WORK ORDER:
Your task is to copy each line in the listing that includes the word "will".
*-*-*
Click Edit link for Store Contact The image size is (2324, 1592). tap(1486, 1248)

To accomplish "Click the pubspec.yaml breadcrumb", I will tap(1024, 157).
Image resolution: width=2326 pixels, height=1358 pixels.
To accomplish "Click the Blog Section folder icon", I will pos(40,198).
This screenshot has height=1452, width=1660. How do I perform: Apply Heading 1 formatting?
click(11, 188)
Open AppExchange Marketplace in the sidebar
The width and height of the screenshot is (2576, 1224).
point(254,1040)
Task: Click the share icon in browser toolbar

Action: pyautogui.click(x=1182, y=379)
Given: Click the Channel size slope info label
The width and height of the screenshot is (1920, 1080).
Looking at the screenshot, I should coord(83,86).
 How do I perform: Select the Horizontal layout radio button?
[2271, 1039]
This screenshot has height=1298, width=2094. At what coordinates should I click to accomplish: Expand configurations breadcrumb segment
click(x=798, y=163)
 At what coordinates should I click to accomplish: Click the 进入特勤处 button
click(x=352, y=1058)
*-*-*
RESPONSE TO THIS EXERCISE:
To accomplish "Click the pubspec.yaml breadcrumb", I will tap(1024, 157).
To accomplish "Click the Blog Section folder icon", I will pos(40,198).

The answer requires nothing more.